## ASSIGNED TASK
Give every line from the entries that contains "click".

## GIVEN RECORDS
* * * *

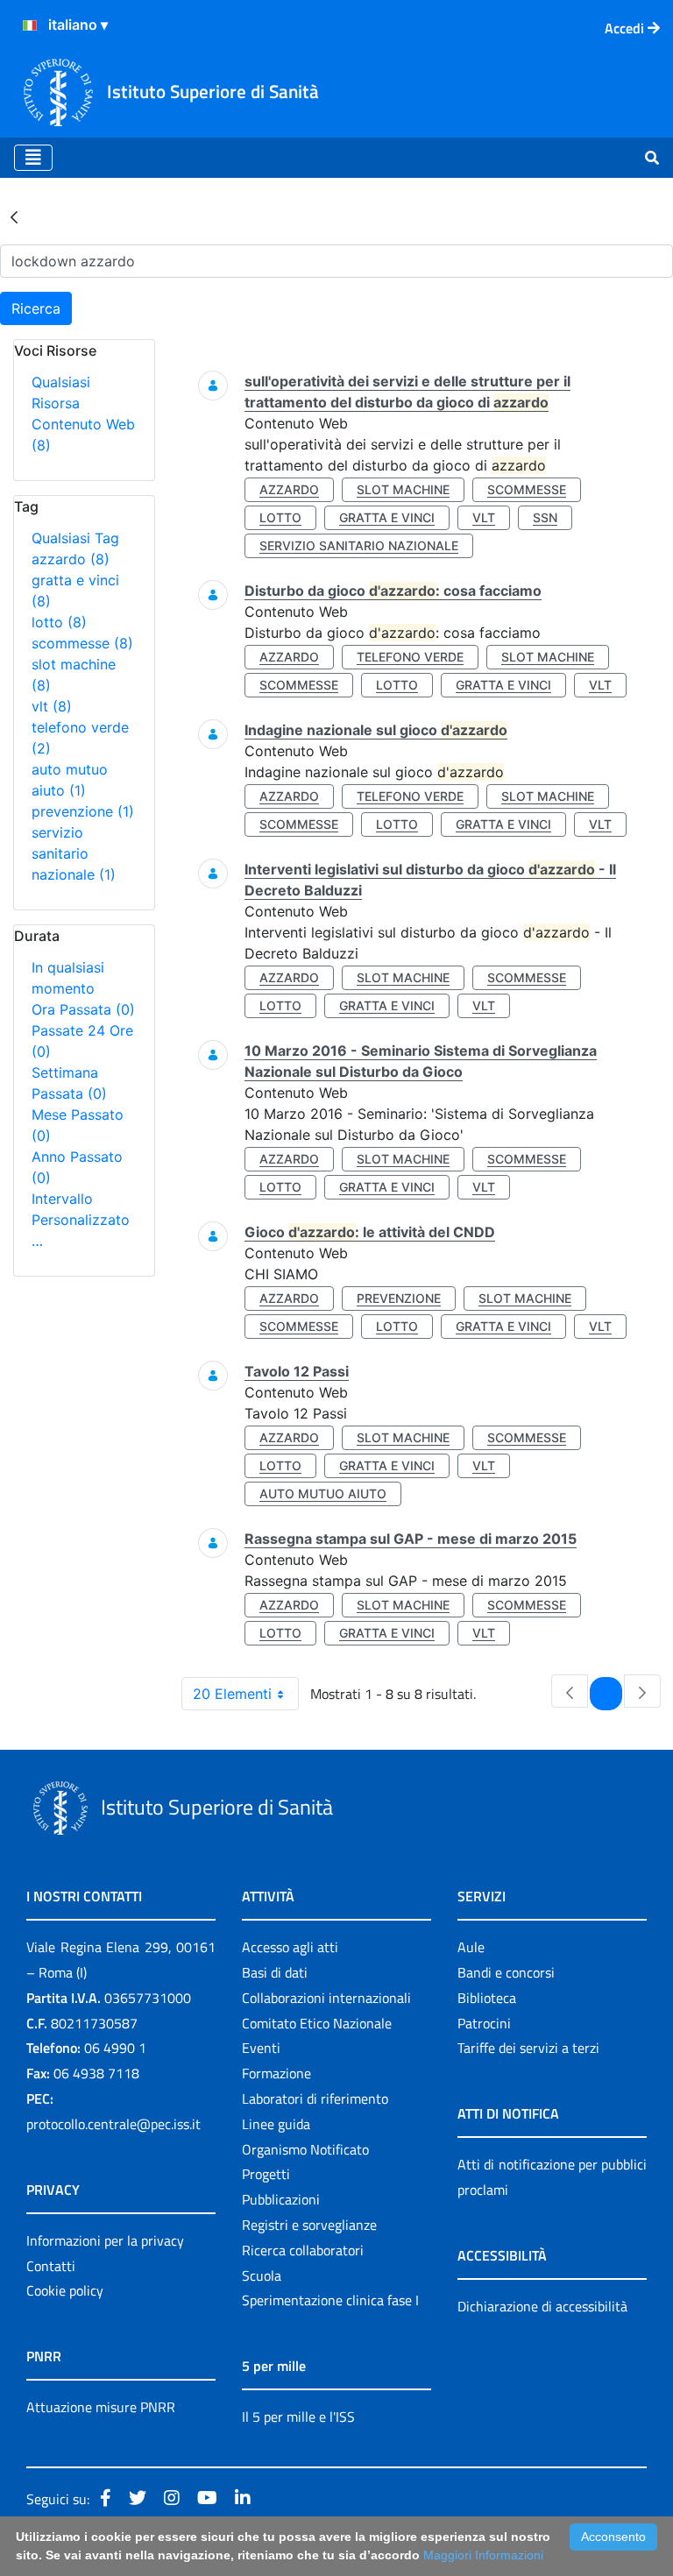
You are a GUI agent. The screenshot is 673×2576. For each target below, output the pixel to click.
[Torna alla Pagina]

* * * *

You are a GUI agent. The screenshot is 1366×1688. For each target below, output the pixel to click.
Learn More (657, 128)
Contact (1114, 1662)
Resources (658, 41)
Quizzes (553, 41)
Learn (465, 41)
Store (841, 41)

* * * *

## SOLUTION BELOW
You are a GUI agent. The screenshot is 673×2576. For each target below, output the pixel to click.
You are a GUI agent. The screenshot is 1366×1688. For each target below, output the pixel to click.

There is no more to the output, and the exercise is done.